◆ THE RECORDS:
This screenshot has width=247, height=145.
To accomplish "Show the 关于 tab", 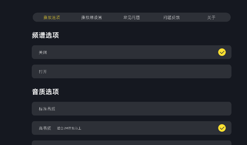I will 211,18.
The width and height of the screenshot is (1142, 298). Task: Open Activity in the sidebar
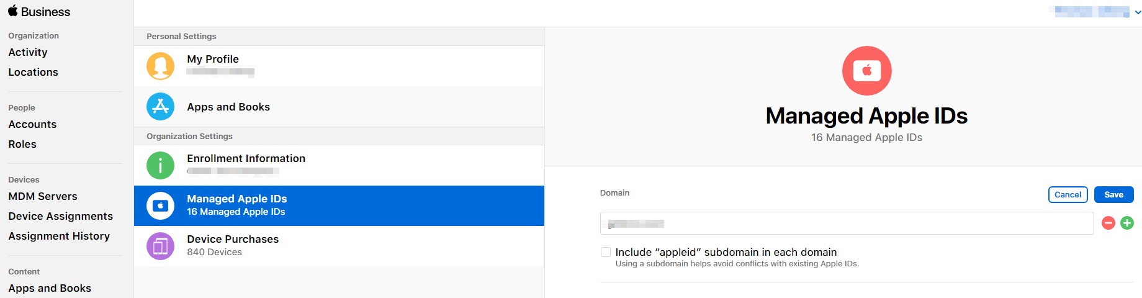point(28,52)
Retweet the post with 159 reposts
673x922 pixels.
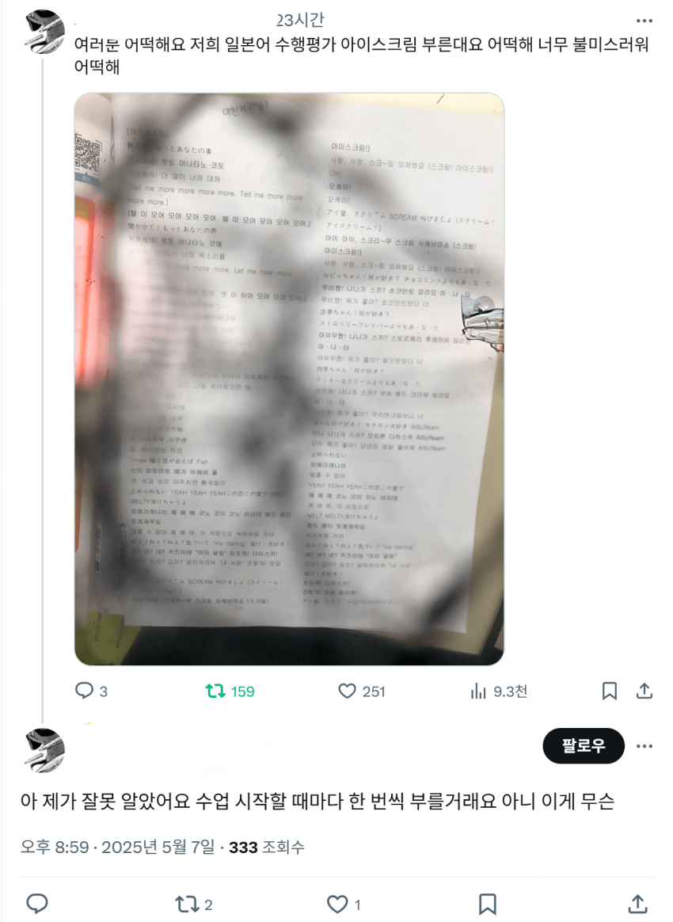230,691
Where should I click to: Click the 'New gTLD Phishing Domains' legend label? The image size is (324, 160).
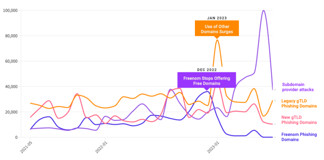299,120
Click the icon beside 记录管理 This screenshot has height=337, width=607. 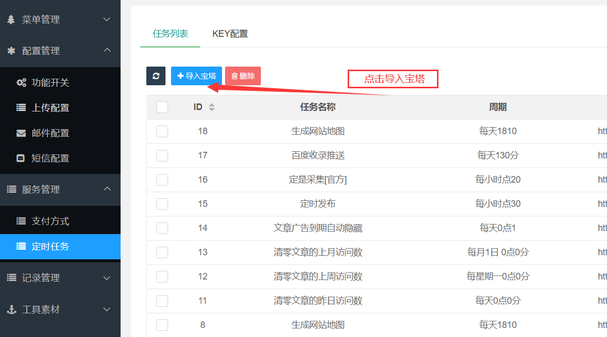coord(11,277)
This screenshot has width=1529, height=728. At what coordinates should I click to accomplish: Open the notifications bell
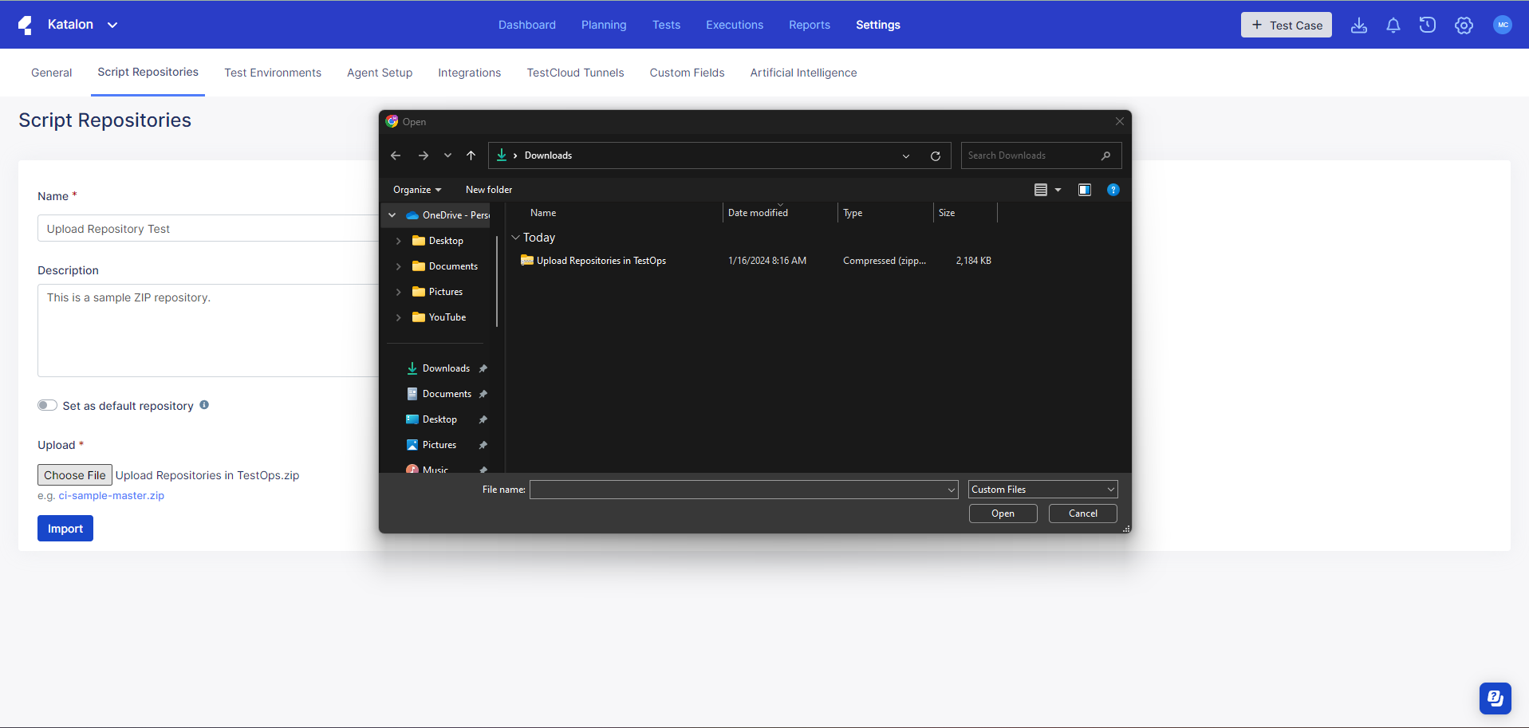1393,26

==

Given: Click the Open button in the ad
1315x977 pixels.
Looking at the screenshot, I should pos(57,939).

--

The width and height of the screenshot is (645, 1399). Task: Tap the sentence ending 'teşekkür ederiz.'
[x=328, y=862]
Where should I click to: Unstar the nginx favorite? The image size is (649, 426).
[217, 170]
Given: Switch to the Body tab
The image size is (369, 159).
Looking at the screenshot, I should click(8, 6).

◆ REQUIRED ACTION:
Which lines in the data above hold the string "Given"? Return each of them.

◆ TASK ANSWER:
Given: Click the Open button in the ad
Given: Switch to the Body tab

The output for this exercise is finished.